- INSTRUCTION 1 -
According to the passage on metal detecting, to whom do rare coins found on land belong in Britain?

5) "I did that because our children are never allowed to feel and touch their own history but that's not how it should be". There are five senses. Taste is an important one too, but I'd not recommend putting freshly dug up metal objects on your tongue. Touching is not the same as getting to know about. Groping a newly-met girl in a nightclub is not the same as getting to know her, Mr Slater. 

6) "I donated five rare medieval coins to my local farmer which I found on his land". What? What entitlement there! In Britain, the rare coins belong to the landowner Mr Slater. And don't you forget it.
[More about touching here].

7) Mr Slater confuses "history" with objects, and groping coins and artefacts with "experiencing [our] own history" [time for my NCMD 15th century Union Flag vignette] 

8) "I've given the vast majority of everything I found away to friends and family who appreciate their heritage. I know many detectorists who do the same", what happens to them after that? Where do they go? What about the documentation? Why do you dig up stuff you do not need? Or what "need" does giving them away fulfil psychologically? What does the Code of Best Practice for Responsible Metal Detecting say about that? Personally, I'd not consider accepting gifts of loose artefacts hoiked by a detectorist who can't be bothered to look after them properly himself any form of "appreciating [and respecting] the heritage". For me its just the same as those that buy ivory knickknacks and cheap phones that "fell off the back of a lorry", but hey they are your friends.   

9) "I think you are being unfair to the hobby, it's not full of people who are in it for the money like you think it is" WHAT?  I very clearly and very consistently call the problem I am discussing here "collection-driven exploitation" not "commercial-driven exploitation", I think you are muddling me up with somebody else - or muddling me with the same stereotype as Suzie and Bonnie in that dozy and lazy article

10) "History is under our feet, people need to see it, feel it and touch it because it was their own ancestors who lost it".

- DATA FOR THIS TASK -
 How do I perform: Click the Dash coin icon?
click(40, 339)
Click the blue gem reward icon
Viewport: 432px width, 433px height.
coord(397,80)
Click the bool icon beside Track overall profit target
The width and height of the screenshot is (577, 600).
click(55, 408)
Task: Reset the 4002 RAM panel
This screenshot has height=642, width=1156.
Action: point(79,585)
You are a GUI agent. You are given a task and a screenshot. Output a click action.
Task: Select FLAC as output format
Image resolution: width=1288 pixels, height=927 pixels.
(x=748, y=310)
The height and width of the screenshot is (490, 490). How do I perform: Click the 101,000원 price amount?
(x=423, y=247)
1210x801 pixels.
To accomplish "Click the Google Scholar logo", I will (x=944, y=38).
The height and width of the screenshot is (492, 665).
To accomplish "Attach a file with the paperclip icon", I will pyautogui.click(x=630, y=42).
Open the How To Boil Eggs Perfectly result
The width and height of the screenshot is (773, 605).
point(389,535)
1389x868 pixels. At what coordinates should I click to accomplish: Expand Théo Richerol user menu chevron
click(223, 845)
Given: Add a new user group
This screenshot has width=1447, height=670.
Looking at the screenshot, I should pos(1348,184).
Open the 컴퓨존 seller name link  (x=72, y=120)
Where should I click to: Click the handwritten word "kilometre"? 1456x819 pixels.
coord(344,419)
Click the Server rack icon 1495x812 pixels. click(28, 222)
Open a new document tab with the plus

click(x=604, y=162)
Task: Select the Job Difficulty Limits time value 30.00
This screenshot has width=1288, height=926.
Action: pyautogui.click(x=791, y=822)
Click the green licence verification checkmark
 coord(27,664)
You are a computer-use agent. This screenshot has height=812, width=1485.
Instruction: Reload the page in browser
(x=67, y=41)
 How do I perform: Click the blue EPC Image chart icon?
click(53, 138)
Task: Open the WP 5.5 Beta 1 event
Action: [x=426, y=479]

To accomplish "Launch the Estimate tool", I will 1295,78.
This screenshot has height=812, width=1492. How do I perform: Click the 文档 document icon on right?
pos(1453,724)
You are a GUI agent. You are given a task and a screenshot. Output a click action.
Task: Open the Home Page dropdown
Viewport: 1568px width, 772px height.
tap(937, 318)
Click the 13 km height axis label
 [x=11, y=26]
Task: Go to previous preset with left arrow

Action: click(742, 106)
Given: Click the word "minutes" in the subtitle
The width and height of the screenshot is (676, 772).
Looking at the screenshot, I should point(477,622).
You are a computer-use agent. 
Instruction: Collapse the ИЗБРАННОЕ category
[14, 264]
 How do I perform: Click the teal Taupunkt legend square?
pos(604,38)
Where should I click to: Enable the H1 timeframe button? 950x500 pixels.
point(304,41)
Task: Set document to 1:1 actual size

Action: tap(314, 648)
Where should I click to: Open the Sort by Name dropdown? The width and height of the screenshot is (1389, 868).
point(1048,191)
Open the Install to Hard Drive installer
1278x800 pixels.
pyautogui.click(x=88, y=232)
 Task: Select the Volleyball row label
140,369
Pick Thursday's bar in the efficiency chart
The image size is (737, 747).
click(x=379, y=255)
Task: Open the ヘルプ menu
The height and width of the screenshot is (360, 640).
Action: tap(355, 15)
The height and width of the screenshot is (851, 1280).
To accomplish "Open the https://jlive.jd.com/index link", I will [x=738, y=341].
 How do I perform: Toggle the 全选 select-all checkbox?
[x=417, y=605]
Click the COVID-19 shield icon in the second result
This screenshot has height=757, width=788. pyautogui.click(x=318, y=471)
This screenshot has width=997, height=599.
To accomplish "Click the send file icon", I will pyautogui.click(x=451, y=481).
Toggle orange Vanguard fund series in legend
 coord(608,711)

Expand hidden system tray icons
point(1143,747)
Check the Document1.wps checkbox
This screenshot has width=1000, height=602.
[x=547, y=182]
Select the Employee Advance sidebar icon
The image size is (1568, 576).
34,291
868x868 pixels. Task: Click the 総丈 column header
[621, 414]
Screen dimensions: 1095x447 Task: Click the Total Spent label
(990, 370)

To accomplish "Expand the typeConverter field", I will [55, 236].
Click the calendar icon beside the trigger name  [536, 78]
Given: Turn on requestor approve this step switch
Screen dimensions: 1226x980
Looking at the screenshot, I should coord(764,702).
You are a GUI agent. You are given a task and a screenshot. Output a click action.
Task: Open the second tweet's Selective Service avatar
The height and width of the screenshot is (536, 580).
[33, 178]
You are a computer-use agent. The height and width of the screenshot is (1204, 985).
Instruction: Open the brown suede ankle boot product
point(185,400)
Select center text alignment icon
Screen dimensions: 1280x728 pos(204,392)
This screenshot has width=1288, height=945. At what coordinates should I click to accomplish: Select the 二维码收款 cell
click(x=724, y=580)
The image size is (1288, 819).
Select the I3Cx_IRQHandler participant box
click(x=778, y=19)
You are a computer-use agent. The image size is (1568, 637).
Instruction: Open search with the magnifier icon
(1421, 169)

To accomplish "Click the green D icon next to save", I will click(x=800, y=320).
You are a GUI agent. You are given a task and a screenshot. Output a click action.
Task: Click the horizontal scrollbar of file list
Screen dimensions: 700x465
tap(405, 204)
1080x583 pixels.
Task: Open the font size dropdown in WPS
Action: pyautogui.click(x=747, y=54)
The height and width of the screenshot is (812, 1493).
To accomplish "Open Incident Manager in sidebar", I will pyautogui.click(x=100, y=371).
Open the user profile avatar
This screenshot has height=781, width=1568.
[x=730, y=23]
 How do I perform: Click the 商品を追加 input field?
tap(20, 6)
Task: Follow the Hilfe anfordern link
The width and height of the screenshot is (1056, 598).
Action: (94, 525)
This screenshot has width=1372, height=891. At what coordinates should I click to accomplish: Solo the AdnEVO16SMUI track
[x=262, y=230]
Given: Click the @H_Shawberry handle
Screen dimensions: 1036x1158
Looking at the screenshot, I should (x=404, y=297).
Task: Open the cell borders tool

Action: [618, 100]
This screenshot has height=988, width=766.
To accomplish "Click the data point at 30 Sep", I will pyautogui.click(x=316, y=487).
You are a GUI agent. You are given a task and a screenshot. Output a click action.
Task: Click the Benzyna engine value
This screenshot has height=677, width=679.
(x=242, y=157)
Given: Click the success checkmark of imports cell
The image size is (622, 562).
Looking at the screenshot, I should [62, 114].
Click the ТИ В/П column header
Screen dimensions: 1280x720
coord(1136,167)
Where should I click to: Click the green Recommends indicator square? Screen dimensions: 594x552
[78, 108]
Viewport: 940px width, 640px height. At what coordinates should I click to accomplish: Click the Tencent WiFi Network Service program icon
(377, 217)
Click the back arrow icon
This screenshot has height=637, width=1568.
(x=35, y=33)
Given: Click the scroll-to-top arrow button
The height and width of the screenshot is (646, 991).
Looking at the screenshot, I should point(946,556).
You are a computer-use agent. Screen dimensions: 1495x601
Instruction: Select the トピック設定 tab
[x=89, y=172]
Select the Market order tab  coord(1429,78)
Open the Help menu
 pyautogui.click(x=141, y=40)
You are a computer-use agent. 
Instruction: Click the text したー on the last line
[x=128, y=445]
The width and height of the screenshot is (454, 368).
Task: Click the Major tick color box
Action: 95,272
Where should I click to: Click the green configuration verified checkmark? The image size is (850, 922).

- INSTRUCTION 2 -
Reproduce the records from the line containing "Given: Click the scroll-to-top arrow button" through the last line of the records, including both.

- WORKED ANSWER 1 -
The landowner.

- WORKED ANSWER 2 -
Given: Click the scroll-to-top arrow button
The height and width of the screenshot is (646, 991).
Looking at the screenshot, I should point(946,556).
You are a computer-use agent. Screen dimensions: 1495x601
Instruction: Select the トピック設定 tab
[x=89, y=172]
Select the Market order tab  coord(1429,78)
Open the Help menu
 pyautogui.click(x=141, y=40)
You are a computer-use agent. 
Instruction: Click the text したー on the last line
[x=128, y=445]
The width and height of the screenshot is (454, 368).
Task: Click the Major tick color box
Action: 95,272
Where should I click to: Click the green configuration verified checkmark? The image size is (850, 922).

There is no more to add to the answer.